> YOUR INSTRUCTIONS
Repeat each of the following lines word for word, leaving out the pictures.

[Start of section]

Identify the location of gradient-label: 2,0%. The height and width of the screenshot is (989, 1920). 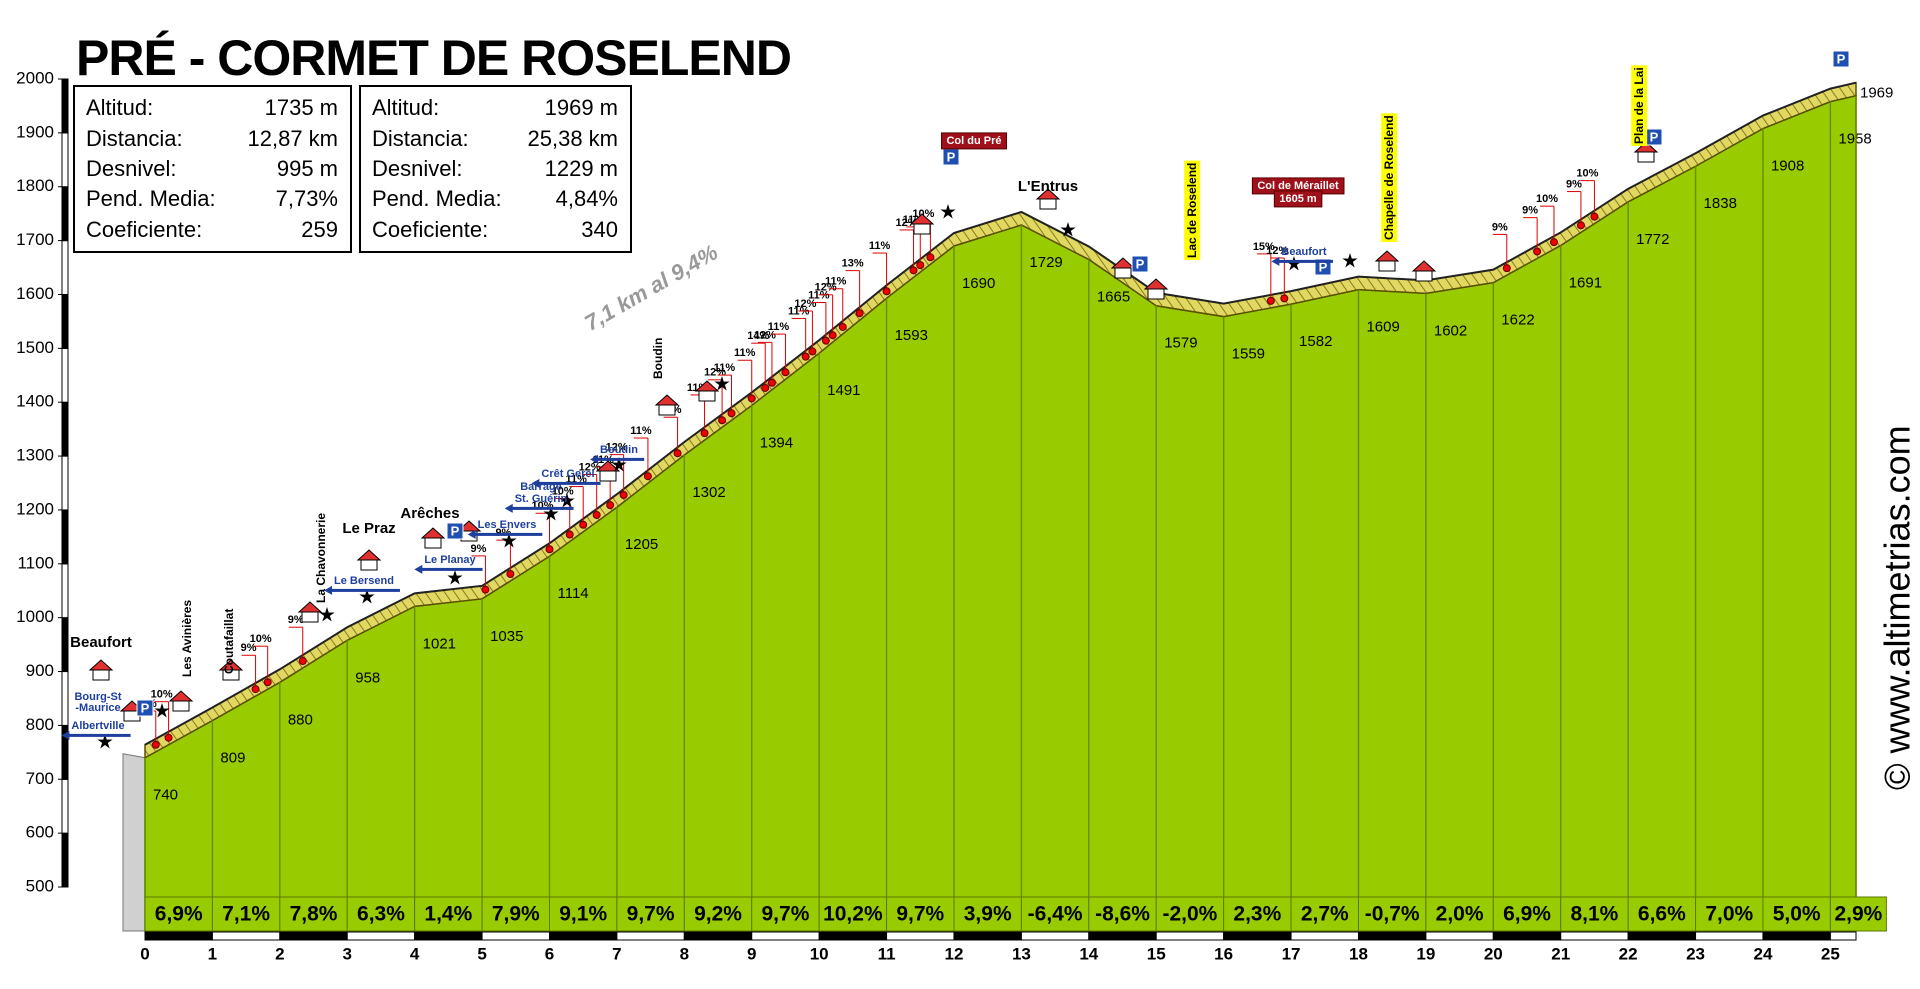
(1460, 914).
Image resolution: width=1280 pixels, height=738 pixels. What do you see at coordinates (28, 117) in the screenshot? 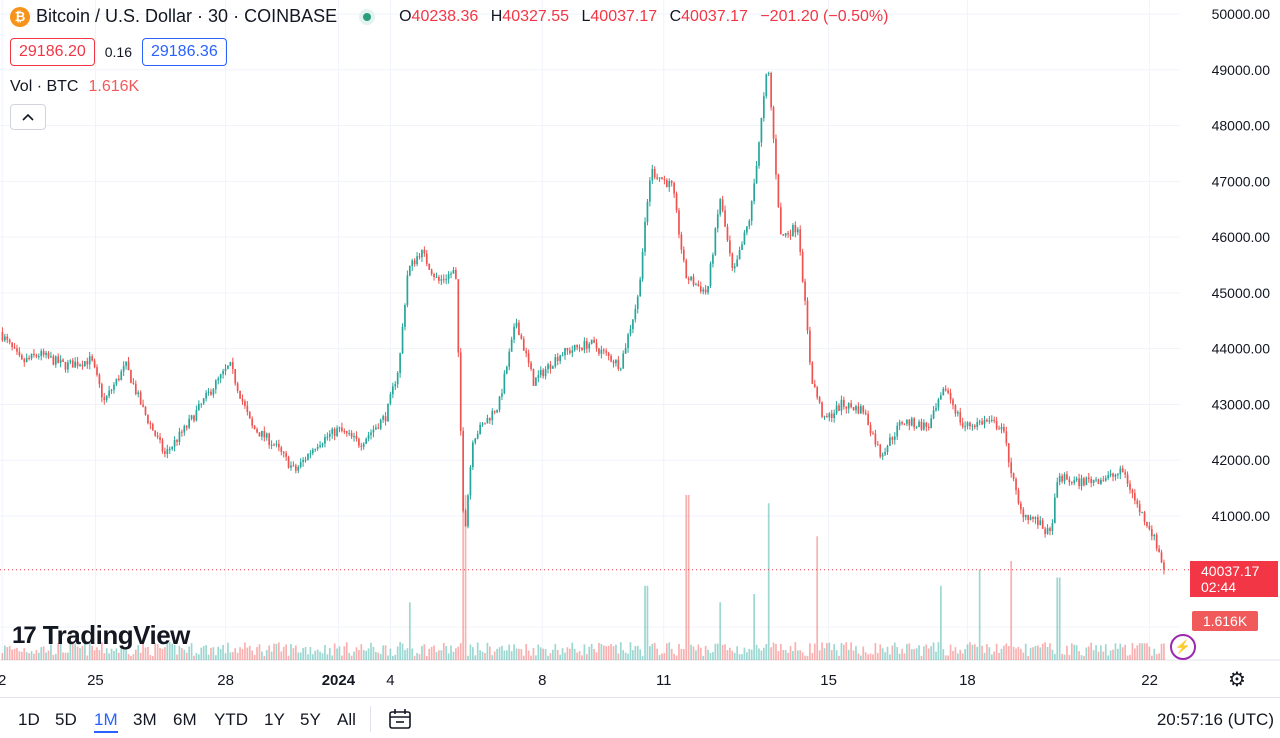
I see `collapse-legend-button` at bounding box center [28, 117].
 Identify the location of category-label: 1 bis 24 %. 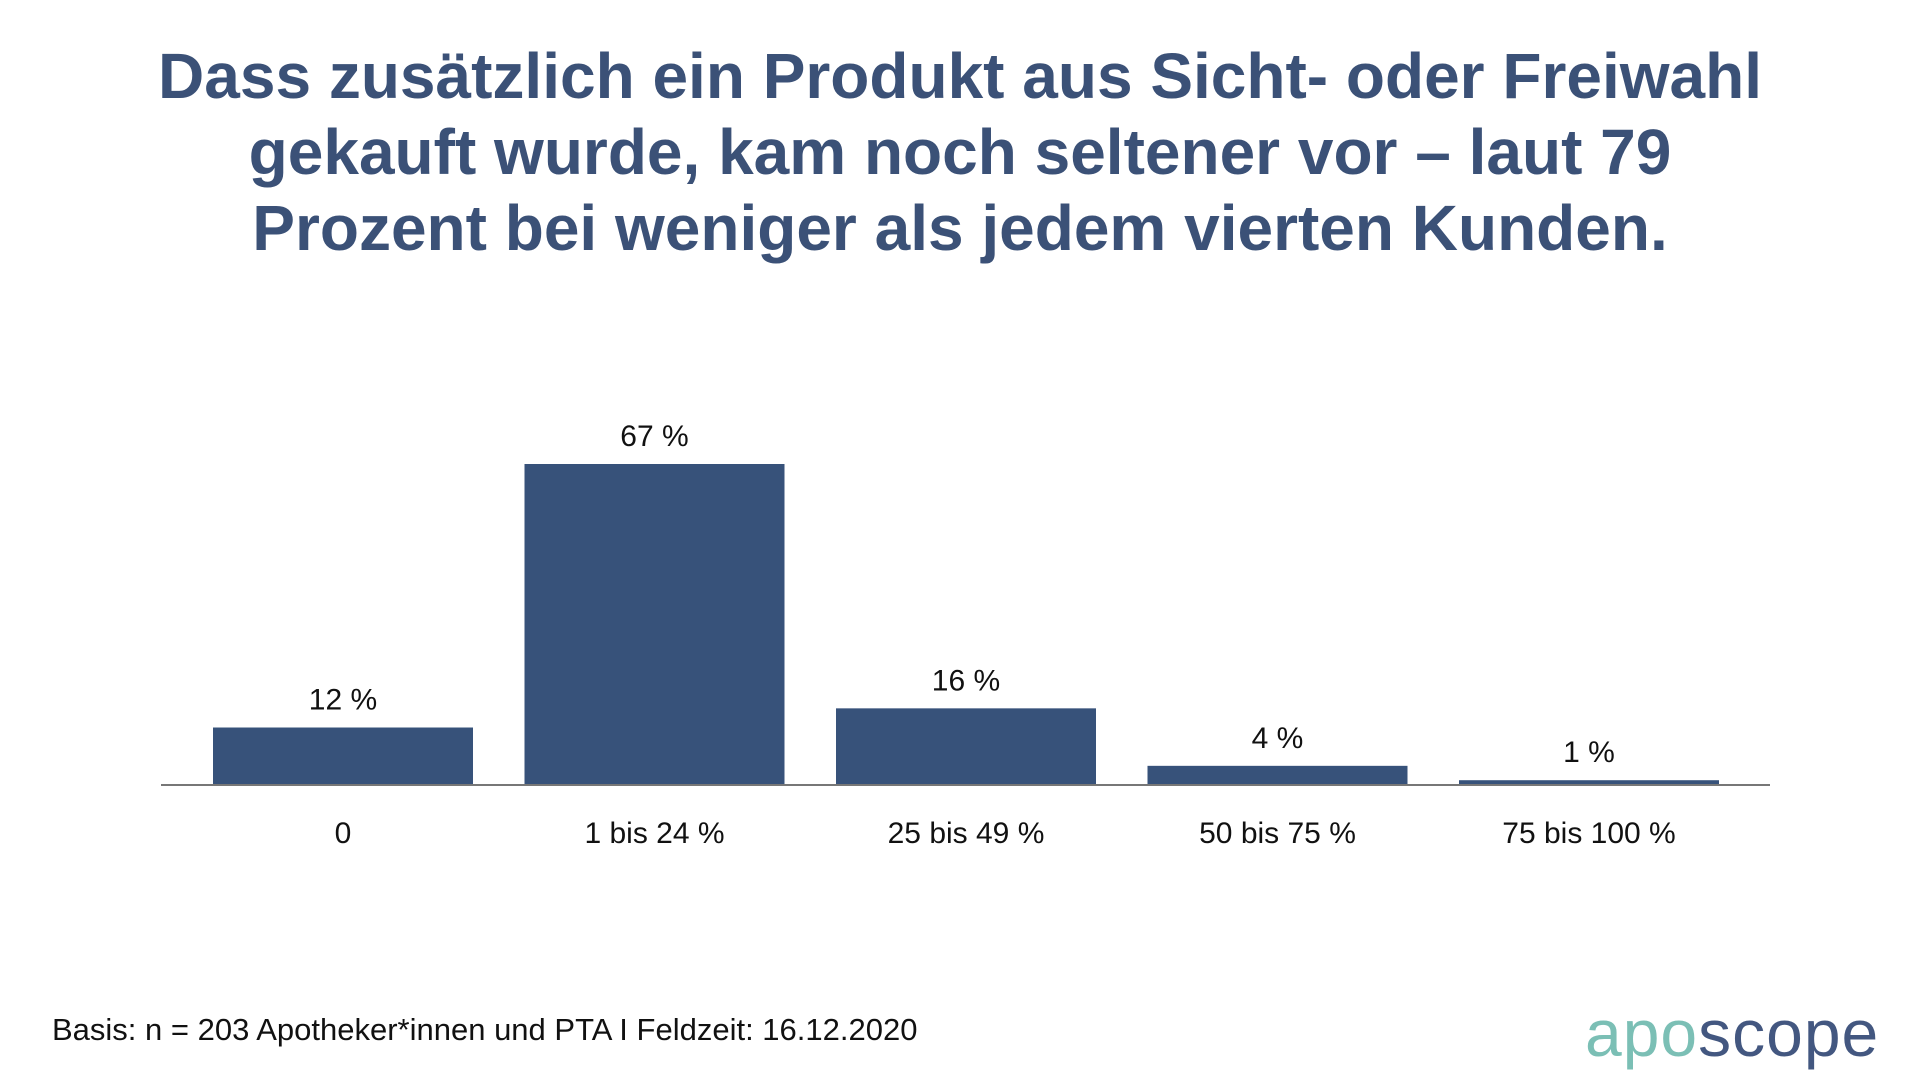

[End of section]

> ANSWER TO THE EXERCISE
Identify the location of gradient-label: 2,0%. The height and width of the screenshot is (989, 1920). 
(1460, 914).
Image resolution: width=1280 pixels, height=738 pixels. What do you see at coordinates (28, 117) in the screenshot? 
I see `collapse-legend-button` at bounding box center [28, 117].
 Identify the location of category-label: 1 bis 24 %. 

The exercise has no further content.